The characteristics of the THz and PL signals radiated from ZnTe crystals over a wide range of pumping fluences are systematically studied in this paper. In the low pumping fluence regime (0.58 mJ/cm2 ~6.36 mJ/cm2), the concentration of free carriers in the ZnTe crystals increases as the pumping fluence is increased, which results in a band gap renormalization (i.e. a red shift in the PL spectra) in the ZnTe crystals. These free carriers in the ZnTe crystals not only affect the refractive index in the THz range, but also cause a time-dependent attenuation of the THz temporal waveforms.

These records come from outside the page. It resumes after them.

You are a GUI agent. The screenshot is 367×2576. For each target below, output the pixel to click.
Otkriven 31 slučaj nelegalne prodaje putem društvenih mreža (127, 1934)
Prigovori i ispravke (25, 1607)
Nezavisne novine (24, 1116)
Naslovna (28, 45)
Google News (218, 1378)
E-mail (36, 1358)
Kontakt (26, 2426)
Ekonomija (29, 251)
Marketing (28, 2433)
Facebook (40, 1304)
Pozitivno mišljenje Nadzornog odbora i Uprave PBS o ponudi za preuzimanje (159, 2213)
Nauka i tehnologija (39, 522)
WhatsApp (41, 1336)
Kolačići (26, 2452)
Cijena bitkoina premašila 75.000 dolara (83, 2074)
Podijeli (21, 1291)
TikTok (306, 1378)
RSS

In the high pumping fluence regime (above 6.36 mJ/cm2), the saturation of free carriers in the ZnTe crystal is clearly demonstrated by the unchanged position of the peak in the PL spectra. Therefore, the THz temporal waveforms are not subject to further delay because of the unchanged refractive index in the THz range. Moreover, there is a quadratic increase in the THz output power as the pumping fluence is increased, which is also seen in the results for very low pumping fluences (< 0.58 mJ/cm2). These results demonstrate that there is a potential for intense THz generation in semiconducting nonlinear materials.